(Collection entries)
-*-

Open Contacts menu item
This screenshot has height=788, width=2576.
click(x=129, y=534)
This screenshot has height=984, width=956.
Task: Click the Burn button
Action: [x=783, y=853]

-*-

• Your assignment
Extract the full set of entries word for word.

• Solution to this exercise
Open Contacts menu item
This screenshot has height=788, width=2576.
click(x=129, y=534)
This screenshot has height=984, width=956.
Task: Click the Burn button
Action: [x=783, y=853]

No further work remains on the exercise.